背景与目的:2,3-吲哚醌(isatin,ISA)是存在于哺乳动物体液及组织中的一种天然物质,已发现其对肿瘤细胞的生长有抑制作用,但具体作用机制尚不明。本研究以人神经母细胞瘤细胞SH-SY5Y为靶细胞,观察ISA对SH-SY5Y细胞的作用及其机制。方法:采用荧光染色、流式细胞术(flow cytometry,FCM)及Western blot等方法检测不同浓度ISA(0、100、200、400μmol/L)诱导SH-SY5Y细胞凋亡及细胞周期阻滞的作用机制。结果:400μmol/L ISA作用48h后,在荧光显微镜下观察到SH-SY5Y细胞出现核固缩、DNA断裂等典型的凋亡形态学改变。Western blot结果显示,随ISA浓度的增加,Bcl-2蛋白表达下降、Bax蛋白表达无明显改变,Bcl-2/Bax下降。100、200、400μmol/L ISA处理SH-SY5Y细胞48h,活化Caspase-3的表达率分别为19.28%、25.88%、33.43%,明显高于对照组(P<0.05)。Western blot进一步检测到其下游底物Caspase激活的脱氧核糖核酸酶抑制剂(inhibitor of caspase-activated DNase,ICAD)被降解。细胞周期分析表明,经100、200、400μmol/L ISA处理48h后,G1期SH-SY5Y细胞数明显增加,呈明显的G1期阻滞;磷酸化的ERK蛋白及Cyclin D1(CDK1)蛋白表达显著减少(P<0.05)。结论:ISA能明显诱导SH-SY5Y细胞凋亡和细胞周期G1期阻滞,该作用可能与Bcl-2/Bax降低、Caspase-3激活,以及下调磷酸化ERK和细胞周期因子CDK1表达有关。

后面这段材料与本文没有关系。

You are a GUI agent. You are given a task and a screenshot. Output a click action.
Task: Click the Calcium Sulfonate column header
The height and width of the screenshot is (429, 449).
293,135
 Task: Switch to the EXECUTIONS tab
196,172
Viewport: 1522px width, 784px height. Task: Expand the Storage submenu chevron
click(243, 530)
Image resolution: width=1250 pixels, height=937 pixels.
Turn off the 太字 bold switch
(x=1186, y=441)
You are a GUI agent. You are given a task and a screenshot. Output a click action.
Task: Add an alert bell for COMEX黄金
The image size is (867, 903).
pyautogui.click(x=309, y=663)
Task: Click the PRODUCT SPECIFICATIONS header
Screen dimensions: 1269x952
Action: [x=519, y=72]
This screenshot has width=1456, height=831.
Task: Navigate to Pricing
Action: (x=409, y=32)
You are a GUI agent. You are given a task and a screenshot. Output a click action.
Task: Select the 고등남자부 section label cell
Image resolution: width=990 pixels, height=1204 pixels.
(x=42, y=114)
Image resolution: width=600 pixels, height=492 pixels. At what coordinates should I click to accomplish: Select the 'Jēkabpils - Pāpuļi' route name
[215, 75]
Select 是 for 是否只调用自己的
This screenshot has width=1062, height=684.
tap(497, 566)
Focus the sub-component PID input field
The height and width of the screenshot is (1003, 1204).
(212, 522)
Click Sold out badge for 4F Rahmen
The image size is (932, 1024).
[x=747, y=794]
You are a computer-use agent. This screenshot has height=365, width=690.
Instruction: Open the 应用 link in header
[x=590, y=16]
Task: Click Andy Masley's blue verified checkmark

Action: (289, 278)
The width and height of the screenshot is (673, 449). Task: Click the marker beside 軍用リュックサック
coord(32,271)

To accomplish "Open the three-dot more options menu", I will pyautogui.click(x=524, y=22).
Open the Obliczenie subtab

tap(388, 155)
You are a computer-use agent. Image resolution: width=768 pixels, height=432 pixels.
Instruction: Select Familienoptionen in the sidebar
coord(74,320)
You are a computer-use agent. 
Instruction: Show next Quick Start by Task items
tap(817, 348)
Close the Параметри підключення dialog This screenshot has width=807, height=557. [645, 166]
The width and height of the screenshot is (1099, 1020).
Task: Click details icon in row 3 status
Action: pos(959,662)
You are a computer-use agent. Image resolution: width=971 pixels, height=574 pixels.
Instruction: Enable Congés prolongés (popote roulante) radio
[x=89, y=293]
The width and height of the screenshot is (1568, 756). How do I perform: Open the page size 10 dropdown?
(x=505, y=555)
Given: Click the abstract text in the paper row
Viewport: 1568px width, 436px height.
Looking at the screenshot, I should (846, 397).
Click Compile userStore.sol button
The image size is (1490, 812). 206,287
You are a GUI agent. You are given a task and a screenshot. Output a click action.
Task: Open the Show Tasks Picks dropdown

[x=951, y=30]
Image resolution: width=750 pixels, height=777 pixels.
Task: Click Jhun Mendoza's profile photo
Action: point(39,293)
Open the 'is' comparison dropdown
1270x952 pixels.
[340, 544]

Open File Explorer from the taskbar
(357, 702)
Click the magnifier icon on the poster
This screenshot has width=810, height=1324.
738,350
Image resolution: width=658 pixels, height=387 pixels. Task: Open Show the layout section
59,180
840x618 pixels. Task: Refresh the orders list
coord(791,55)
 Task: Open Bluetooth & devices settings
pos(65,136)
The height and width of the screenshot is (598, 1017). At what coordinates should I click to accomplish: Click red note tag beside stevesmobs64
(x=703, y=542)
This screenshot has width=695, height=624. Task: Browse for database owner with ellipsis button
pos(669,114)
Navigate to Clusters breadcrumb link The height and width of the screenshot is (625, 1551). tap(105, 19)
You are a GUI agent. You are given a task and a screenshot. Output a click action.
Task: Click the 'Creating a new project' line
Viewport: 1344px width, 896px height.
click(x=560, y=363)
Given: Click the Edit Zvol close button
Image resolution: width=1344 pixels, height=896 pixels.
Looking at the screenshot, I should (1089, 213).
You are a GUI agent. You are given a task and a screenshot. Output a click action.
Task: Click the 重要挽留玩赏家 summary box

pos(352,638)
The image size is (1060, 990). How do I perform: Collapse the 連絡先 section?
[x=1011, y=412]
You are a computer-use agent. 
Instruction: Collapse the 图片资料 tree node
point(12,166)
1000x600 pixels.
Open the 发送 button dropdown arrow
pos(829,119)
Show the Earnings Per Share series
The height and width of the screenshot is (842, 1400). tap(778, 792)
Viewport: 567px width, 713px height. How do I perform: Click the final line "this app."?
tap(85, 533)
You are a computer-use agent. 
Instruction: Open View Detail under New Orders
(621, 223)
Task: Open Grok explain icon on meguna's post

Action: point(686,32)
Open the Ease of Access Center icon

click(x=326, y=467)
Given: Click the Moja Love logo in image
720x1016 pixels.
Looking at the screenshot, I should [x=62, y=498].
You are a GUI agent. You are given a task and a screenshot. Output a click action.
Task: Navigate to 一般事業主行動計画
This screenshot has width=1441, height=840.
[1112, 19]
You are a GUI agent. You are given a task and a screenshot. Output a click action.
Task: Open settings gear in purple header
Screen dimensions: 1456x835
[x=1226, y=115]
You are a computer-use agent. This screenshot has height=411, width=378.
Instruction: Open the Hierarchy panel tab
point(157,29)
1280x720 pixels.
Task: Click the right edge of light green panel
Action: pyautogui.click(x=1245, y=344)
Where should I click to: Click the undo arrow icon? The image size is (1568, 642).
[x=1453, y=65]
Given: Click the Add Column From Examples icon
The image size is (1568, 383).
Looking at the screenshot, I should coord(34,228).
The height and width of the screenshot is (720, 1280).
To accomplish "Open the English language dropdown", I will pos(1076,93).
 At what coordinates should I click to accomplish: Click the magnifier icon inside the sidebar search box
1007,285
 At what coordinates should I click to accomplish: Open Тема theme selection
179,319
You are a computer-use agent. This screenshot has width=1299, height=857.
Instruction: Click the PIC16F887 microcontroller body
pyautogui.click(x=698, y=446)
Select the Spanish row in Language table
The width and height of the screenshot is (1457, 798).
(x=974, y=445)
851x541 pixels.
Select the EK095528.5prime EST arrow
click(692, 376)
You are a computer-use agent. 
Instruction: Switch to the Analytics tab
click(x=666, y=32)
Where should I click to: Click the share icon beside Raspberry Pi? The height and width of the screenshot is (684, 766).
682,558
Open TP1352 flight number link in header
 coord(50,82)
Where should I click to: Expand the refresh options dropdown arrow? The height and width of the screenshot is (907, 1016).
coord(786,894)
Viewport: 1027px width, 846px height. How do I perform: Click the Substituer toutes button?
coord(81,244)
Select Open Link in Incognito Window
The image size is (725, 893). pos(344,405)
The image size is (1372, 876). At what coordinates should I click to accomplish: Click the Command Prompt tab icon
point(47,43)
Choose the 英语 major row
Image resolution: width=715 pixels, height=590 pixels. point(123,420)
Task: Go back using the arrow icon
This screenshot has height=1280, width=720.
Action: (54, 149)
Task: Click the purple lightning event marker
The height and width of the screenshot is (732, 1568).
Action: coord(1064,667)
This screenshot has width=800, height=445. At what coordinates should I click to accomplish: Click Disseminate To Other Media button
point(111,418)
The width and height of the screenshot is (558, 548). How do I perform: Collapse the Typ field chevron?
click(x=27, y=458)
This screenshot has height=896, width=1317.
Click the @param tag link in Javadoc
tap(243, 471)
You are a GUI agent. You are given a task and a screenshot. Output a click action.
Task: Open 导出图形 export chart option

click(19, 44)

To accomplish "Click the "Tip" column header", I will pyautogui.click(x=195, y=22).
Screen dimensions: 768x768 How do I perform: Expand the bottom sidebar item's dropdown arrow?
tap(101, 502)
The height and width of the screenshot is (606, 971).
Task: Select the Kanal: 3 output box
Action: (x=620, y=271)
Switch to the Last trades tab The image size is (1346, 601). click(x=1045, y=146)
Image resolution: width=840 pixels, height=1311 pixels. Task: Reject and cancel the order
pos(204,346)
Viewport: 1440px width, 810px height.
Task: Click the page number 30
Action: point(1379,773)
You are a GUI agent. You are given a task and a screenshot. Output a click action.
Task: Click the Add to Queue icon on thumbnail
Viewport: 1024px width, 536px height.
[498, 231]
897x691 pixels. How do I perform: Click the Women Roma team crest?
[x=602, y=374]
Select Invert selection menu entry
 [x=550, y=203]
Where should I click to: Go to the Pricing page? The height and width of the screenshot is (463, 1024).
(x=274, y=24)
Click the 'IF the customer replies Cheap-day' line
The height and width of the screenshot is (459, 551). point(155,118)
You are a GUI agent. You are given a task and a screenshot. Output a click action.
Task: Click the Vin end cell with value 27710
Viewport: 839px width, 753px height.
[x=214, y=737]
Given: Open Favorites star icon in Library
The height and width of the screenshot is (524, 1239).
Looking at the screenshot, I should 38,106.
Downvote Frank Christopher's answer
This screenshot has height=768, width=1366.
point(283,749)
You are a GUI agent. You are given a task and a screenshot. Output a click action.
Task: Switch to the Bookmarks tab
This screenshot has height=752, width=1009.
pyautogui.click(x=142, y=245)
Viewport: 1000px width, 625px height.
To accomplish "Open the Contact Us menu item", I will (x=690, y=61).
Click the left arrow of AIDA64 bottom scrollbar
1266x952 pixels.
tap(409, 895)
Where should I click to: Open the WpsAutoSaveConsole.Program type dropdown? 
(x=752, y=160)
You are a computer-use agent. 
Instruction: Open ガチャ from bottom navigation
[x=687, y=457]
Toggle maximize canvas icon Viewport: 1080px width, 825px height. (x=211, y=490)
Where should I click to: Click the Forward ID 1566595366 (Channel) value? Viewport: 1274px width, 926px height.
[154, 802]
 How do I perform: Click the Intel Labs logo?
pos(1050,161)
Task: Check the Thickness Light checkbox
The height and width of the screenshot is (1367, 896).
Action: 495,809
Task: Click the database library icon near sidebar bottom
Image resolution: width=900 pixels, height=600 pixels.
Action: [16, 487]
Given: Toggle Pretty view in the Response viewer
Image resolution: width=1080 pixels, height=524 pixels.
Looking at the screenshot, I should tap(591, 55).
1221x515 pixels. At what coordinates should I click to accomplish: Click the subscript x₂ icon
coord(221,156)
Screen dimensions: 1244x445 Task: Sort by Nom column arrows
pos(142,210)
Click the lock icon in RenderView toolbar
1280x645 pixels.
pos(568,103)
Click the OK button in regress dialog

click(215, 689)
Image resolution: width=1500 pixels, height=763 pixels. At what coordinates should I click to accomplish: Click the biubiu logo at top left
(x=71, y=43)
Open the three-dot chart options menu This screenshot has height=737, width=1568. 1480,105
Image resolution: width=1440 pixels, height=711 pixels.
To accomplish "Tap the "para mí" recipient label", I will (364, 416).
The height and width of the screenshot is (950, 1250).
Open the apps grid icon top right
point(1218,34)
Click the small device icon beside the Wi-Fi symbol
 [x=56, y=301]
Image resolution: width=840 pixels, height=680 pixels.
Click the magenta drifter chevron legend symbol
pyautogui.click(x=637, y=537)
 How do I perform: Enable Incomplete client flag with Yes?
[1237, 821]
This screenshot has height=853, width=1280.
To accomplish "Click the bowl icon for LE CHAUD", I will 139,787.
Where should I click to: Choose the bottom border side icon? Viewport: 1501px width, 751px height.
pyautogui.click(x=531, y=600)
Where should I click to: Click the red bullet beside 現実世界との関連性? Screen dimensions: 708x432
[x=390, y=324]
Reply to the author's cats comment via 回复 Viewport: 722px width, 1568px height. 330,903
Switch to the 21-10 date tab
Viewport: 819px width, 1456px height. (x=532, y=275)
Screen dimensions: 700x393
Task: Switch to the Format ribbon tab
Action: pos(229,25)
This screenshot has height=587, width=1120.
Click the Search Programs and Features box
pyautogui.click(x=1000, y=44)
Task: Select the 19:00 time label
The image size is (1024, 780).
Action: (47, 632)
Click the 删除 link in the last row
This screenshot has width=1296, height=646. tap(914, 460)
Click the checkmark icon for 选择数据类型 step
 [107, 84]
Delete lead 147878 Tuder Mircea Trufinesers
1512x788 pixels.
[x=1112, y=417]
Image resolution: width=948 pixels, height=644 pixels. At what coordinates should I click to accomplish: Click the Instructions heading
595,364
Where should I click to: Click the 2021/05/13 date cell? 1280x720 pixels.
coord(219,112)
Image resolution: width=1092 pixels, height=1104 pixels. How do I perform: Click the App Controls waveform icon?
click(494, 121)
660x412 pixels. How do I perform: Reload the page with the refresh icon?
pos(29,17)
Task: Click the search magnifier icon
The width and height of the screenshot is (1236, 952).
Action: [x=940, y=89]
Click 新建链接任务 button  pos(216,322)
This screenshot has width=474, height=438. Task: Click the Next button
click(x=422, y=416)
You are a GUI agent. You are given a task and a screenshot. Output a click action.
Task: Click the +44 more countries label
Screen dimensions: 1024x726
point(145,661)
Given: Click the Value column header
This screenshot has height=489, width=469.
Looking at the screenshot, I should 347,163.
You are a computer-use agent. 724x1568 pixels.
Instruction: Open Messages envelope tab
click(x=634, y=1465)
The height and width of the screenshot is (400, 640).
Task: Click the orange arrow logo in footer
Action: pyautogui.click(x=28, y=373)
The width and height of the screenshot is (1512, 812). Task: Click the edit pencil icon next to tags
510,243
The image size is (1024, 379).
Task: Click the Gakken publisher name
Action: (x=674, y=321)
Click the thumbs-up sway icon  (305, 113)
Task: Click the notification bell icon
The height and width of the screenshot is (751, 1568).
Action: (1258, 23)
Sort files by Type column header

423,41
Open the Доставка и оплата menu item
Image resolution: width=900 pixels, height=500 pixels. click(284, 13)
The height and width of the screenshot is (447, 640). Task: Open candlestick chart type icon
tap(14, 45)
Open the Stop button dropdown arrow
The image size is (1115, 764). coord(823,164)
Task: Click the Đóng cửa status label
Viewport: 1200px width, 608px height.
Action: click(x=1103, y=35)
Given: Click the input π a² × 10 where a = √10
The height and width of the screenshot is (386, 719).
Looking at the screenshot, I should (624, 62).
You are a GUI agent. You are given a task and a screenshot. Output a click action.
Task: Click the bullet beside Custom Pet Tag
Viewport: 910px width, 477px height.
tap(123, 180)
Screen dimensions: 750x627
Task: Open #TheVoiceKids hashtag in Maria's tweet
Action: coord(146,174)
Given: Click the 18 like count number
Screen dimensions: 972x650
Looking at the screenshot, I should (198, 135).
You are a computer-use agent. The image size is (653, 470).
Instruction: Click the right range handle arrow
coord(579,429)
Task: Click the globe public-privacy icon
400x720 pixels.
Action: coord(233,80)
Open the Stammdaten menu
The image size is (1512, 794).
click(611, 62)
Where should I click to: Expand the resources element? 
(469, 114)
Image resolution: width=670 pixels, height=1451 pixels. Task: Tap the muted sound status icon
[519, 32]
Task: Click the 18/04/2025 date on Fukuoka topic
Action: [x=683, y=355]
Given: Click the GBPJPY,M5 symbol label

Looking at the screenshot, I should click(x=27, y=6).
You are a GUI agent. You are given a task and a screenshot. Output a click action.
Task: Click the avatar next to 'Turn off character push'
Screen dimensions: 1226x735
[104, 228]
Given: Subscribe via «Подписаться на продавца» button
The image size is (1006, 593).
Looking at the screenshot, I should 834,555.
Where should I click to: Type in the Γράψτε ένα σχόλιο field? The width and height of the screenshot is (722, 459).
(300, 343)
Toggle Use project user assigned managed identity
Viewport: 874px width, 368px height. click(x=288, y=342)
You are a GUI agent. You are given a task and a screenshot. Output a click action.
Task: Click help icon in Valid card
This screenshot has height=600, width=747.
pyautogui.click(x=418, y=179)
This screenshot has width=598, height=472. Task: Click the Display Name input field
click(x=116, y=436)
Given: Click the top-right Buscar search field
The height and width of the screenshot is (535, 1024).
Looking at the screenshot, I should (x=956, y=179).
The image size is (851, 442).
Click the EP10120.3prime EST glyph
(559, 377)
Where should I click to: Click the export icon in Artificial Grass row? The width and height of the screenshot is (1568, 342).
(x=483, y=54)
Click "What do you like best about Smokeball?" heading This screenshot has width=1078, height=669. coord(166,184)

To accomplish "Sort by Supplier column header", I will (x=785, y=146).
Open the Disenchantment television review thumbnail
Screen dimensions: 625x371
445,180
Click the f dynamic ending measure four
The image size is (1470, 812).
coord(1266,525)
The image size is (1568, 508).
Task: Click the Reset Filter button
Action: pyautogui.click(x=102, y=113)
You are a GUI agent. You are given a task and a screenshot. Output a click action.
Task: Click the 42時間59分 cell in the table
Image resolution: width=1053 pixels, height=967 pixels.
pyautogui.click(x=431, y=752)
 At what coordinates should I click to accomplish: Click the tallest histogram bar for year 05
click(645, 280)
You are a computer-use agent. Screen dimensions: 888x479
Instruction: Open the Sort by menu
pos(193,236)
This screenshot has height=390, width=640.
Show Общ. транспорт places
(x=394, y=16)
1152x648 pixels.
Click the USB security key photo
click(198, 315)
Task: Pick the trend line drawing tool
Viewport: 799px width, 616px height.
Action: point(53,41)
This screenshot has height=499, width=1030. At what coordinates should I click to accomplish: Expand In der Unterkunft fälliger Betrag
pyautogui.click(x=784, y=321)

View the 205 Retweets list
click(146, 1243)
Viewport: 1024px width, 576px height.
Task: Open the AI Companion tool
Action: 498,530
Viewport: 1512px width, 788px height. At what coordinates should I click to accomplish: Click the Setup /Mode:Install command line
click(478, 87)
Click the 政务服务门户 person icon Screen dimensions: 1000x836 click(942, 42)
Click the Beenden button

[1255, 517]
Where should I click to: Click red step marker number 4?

BACKGROUND ＆ OBJECTIVE： Isatin （ISA） is a natural material that exists in mammalian body fluids and tissues. ISA could inhibit the growth of tumors, but the mechanism remains unclear. This study aimed to explore the effects of ISA on the cell cycle and apoptosis of neuroblastoma cell line SH-SY5Y. METHODS： Fluorescent staining, flow cytometry, and Western blot were performed to analyze the cell cycle arrest and apoptosis of SH-SY5Y cells after treatment of ISA at different concentrations （0, 100, 200, 400 μmol/L）. RESULTS： When treated with 400 μmol/L ISA for 48 h, SH-SY5Y cells showed typical apoptotic morphologic changes including chromatin condensation and DNA fragment. Along with the increase of ISA concentration, Bcl-2 expression was decreased, the ratio of Bcl-2 to Bax was significantly decreased （P〈0.05）. When treated with ISA （100, 200, 400 μmol/L） for 48 h, the positive rates of activated Caspase-3 in SH-SY5Y cells were significantly higher than that in control SH-SY5Y cells （19.28%, 25.88%, and 33.43% vs. 10.58%, P〈 0.05）. Moreover, inhibitor of caspase-activated DNase （ICAD）, the substrate of Caspase-3, was degraded. In addition, the proportion of SH- SY5Y cells at G1 phase was significantly increased with an apparent G1 phase arrest when treated with ISA （100, 200, 400 μmol/L） for 48 h. In the progress of cell cycle arrest induced by ISA, phosphorylated ERK and CDK1 expression were down-regulated （P〈0.05）. CONCLUSION： ISA can induce apoptosis and G1 phase arrest in SH-SY5Y cells, possibly by decreasing Bcl-2/Bax, activating Caspase-3 and down-regulating the expression of phosphorylated ERK and CDKI.